Reusable scratch memory and logits

Details model-load allocation of forward buffers, peak-scratch accounting, reuse across prefill and decode, vocabulary logits reuse, and remaining allocations.

Experimental
Last verified
2026-06-25 00:00 UTC
Updated
Reading time
2 minutes

Details model-load allocation of forward buffers, peak-scratch accounting, reuse across prefill and decode, vocabulary logits reuse, and remaining allocations.

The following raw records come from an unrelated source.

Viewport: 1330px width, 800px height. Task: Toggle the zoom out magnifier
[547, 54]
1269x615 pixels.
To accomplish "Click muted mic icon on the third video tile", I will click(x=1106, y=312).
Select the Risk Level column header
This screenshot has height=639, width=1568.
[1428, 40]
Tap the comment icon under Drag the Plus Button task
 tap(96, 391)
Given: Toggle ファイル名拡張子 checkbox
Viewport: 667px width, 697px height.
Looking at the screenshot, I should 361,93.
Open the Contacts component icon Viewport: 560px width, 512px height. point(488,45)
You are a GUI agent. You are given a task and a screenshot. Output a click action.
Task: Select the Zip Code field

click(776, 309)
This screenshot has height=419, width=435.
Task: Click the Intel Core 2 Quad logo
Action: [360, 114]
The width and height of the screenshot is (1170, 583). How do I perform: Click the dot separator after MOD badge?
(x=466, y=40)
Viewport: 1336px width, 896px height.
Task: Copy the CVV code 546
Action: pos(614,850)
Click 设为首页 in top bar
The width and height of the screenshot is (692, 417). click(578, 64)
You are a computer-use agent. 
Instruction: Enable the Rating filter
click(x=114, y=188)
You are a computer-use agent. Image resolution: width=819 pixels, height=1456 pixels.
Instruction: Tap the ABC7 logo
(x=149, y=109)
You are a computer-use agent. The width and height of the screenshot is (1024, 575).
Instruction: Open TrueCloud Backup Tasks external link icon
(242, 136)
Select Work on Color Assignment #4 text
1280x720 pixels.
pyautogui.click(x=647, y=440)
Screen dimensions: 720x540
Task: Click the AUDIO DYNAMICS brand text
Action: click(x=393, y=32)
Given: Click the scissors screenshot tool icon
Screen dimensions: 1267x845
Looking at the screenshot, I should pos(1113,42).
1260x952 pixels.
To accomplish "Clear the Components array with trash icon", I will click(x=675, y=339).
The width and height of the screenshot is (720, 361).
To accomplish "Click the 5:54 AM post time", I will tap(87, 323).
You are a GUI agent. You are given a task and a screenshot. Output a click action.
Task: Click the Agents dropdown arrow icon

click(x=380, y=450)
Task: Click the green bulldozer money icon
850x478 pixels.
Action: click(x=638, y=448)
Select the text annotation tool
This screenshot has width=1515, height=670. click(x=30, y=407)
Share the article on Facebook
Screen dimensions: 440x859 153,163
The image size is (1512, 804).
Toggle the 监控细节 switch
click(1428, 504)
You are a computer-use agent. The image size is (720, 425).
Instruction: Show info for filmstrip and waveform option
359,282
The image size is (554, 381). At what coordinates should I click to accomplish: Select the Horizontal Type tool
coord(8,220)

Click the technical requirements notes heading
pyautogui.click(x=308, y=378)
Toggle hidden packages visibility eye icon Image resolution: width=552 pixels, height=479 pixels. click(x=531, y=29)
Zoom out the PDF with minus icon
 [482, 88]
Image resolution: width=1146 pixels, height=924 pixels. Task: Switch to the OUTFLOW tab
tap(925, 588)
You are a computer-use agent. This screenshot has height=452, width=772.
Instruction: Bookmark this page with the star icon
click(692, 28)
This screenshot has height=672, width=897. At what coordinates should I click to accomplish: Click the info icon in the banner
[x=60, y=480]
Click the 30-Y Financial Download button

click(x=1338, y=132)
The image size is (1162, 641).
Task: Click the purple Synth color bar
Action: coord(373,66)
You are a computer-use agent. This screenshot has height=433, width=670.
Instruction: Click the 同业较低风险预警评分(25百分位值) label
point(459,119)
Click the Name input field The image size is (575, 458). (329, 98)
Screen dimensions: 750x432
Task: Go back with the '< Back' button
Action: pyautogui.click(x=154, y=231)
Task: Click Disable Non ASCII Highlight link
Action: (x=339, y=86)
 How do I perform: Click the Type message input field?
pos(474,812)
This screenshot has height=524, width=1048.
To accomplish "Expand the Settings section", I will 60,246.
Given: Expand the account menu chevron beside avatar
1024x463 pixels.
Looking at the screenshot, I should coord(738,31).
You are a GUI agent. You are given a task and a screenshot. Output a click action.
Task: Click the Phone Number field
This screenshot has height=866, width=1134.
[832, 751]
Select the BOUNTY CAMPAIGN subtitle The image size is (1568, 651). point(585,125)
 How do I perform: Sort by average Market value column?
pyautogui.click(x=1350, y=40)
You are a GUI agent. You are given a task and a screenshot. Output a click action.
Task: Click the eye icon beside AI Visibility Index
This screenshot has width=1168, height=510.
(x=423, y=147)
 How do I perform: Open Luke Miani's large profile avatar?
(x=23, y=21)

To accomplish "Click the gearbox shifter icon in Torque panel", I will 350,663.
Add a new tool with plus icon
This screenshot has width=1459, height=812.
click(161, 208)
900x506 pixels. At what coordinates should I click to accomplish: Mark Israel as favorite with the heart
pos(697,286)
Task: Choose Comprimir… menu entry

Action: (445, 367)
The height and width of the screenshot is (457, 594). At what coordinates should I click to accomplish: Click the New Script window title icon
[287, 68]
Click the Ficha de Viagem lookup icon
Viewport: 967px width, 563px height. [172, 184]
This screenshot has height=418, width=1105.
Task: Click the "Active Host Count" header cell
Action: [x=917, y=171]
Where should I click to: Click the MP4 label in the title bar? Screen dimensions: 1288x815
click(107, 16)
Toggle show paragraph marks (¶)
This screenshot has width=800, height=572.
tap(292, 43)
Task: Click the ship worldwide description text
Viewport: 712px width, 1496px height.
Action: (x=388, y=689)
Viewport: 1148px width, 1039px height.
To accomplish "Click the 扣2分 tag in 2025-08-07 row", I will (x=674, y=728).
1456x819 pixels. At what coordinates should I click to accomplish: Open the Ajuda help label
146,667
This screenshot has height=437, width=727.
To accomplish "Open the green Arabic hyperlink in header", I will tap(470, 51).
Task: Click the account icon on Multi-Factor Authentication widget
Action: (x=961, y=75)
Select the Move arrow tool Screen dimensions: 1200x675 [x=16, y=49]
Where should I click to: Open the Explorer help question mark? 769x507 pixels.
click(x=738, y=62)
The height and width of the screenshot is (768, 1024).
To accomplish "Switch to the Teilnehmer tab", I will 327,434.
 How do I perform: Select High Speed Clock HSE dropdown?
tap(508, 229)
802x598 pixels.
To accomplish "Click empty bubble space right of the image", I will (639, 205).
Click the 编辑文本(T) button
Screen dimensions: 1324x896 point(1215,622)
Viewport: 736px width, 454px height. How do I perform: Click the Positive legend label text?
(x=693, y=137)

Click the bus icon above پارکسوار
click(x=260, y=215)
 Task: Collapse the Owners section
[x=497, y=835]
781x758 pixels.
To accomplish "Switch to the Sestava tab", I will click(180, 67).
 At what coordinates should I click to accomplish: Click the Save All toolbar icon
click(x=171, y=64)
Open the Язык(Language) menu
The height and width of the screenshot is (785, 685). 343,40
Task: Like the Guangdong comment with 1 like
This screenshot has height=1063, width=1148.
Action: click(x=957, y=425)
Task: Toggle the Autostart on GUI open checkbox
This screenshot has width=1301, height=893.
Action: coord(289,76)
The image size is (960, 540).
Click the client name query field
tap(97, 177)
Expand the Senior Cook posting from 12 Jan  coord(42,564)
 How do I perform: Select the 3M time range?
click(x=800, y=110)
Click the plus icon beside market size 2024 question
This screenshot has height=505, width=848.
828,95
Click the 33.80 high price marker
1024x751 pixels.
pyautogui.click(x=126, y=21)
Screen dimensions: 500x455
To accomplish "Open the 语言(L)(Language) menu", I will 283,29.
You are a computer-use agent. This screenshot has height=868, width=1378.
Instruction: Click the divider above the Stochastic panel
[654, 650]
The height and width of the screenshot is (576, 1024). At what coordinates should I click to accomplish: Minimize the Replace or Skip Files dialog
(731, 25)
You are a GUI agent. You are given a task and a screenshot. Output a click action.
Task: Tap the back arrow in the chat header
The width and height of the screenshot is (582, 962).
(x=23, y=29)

Implementation evidence: this topic is grounded in the reviewed GGUF.MiRust.com source snapshot. It documents observed code and artifacts without claiming broad deployment, model quality, or production readiness.

Forward scratch

Model load allocates buffers for residual, normalized states, Q/K/V, attention, projected output, FFN normalized state, W1/W3 intermediates, gated hidden, FFN output, and attention scores.

Reuse

The same buffers are reused for every layer and token. A separate logits vector sized to vocabulary is reused by generate and generate_next_token.

Reported metric

Diagnostics exposes peak_scratch_bytes, calculated from these known f32 buffer lengths. This is not process peak memory.

Remaining dynamic work

Tokenizer output and generated-token vectors can grow per request. Result text and diagnostics JSON are rebuilt. Model loading allocates tensor vectors. Helper attention code outside the central path contains a dynamic score vector, while the central generation path uses scratch.

Next memory instrumentation

Record model storage by dtype, KV capacity and active bytes, scratch, logits, token vectors, result/diagnostic capacity, source transfer, and allocator high-water mark separately.

Scope

This starter page defines the questions, boundaries, evidence, and failure modes that should be recorded before a capability is presented as supported.

Engineering considerations

  • Identify the source, version, target environment, and owner.
  • Separate observed values from estimates and externally reported values.
  • Record trade-offs, unsupported cases, and fallback behavior.
  • Link performance statements to a compatible benchmark methodology.

Verification questions

  • What exact artifact, revision, backend, and environment were reviewed?
  • Which assumptions could change the result?
  • Which data should be retained so another engineer can reproduce the conclusion?